I currently have two camera backpacks. The first one is a small backpack for camera with regular lens and one telephoto or two additional regular lenses. The second one is Vanguard Up-rise 48. It can carry all my equipment, laptop, tripod and more but it is too big to be used as a cabin luggage by all airlines I checked. 

Most airlines I checked require max width to be either 23 cm or 25 cm (stripes included). I'm looking for some backpack meeting airlines requirements for cabin luggage which is able to carry all the stuff I have (should be even bit more because I would like to add 35 or 50 fast prime in the future), iPad or even better 13" laptop, with holder for tripod and if possible also side pocket for a bottle. I also don't have time to wait for delivery from outside of UK

I checked Kata / Manfrotto Minibee 110 and 120 and I like them but they both seems to be wider (and bit expensive). 

What bags are you guys using when traveling by planes? Did you have any problems with any particular worldwide or European airlines? I don't want to end up with my camera bag checked in as a hold luggage.


----------



## neuroanatomist (Mar 24, 2015)

I carry a 1D X and 4 lenses (24-70/2.8, 70-300L, TS-E 24 and 17, formerly the 16-35/2.8 instead of the 17) in a Lowepro Flipside 300. There's room for a flash, too. That will fit under seat or overhead. Personally, I put that whole bag inside a Pelican Storm im2500 hard case (carry on size) just in case I'm forced to check it.


----------



## curby (Apr 1, 2015)

Just a side thought: international flights (I've flown on Cathay Pacific and Virgin Australia recently) can have quite strict limits (7kg/15lb) on carry-on bags that are quickly reached before size limits if your bag is carrying camera gear. 
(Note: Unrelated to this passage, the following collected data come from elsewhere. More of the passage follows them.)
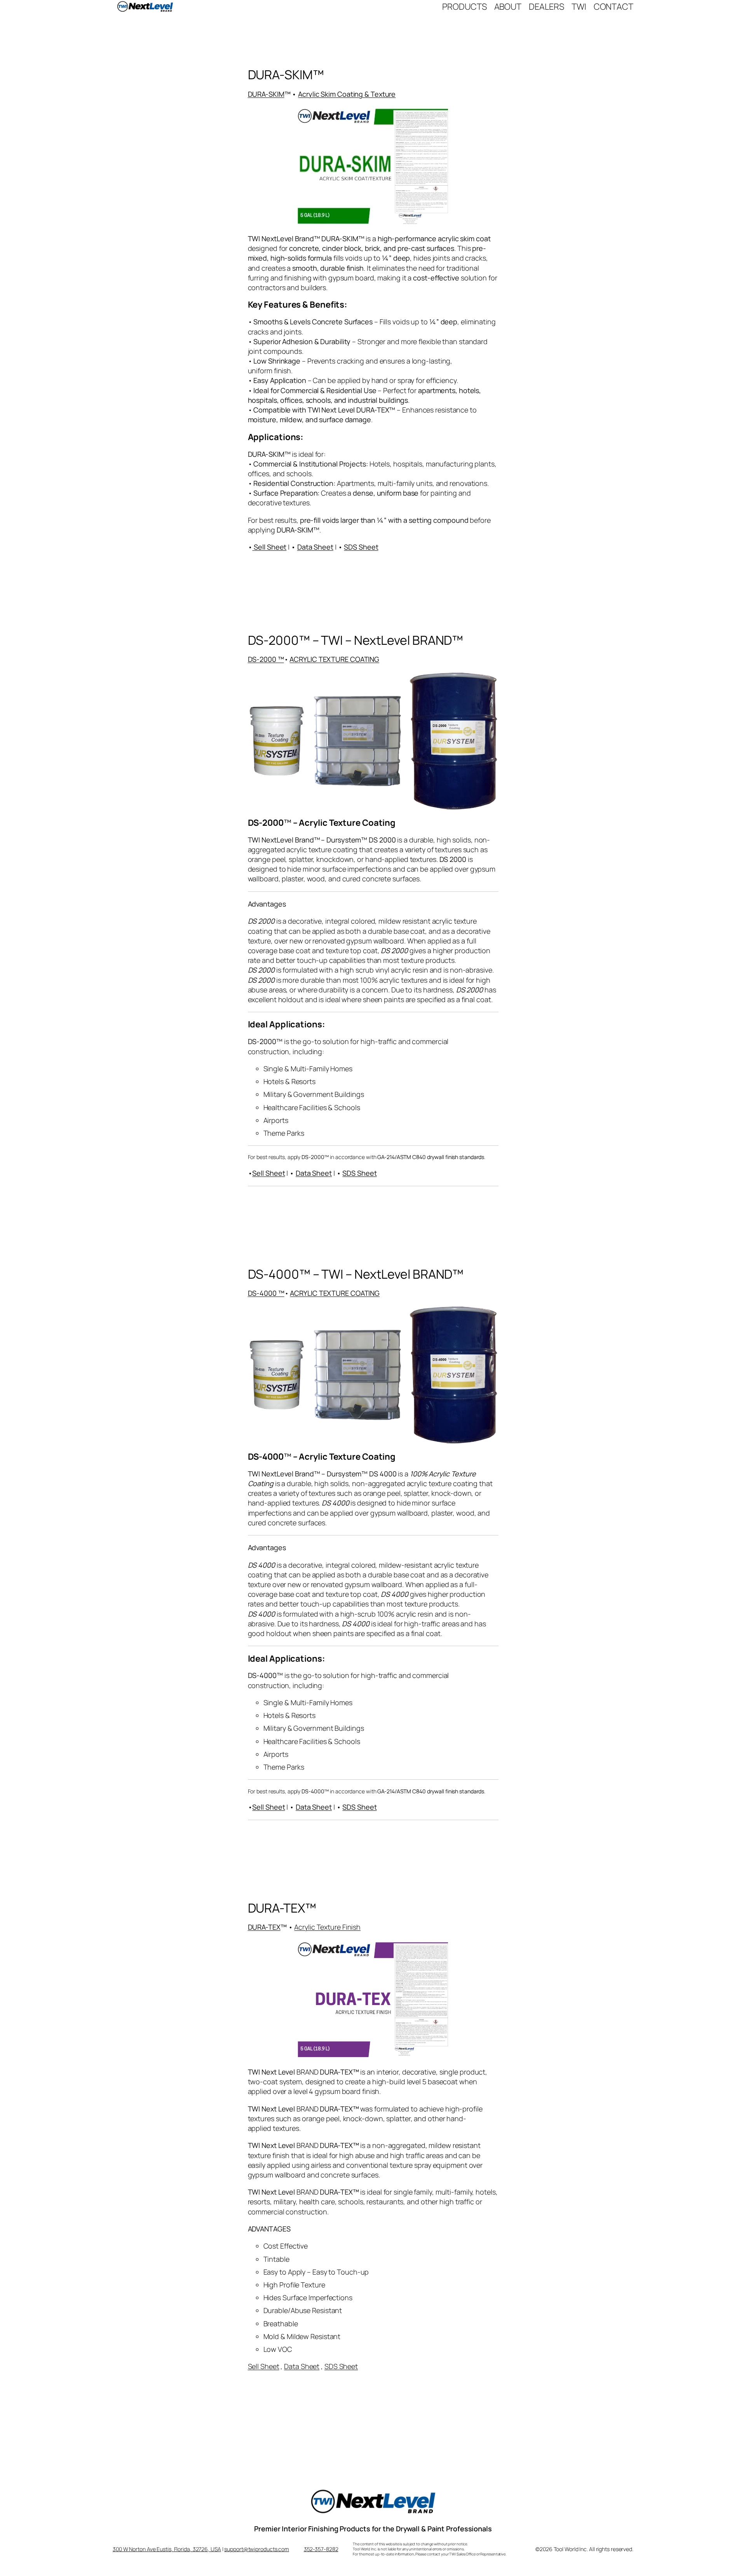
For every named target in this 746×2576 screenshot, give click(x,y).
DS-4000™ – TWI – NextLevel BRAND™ (356, 1274)
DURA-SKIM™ (286, 75)
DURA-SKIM (266, 94)
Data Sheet (315, 547)
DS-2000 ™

If you go backwards and consider weight issues, finding a compact bag to hold ~5kg of lenses and electronics shouldn't be all that hard. However, due to your location and time restrictions, it's hard to make specific recommendations as I don't know what's available to you. Personally I'm considering buying the F-Stop Kenti within the next few weeks, but they ship out of the US AFAIK.


----------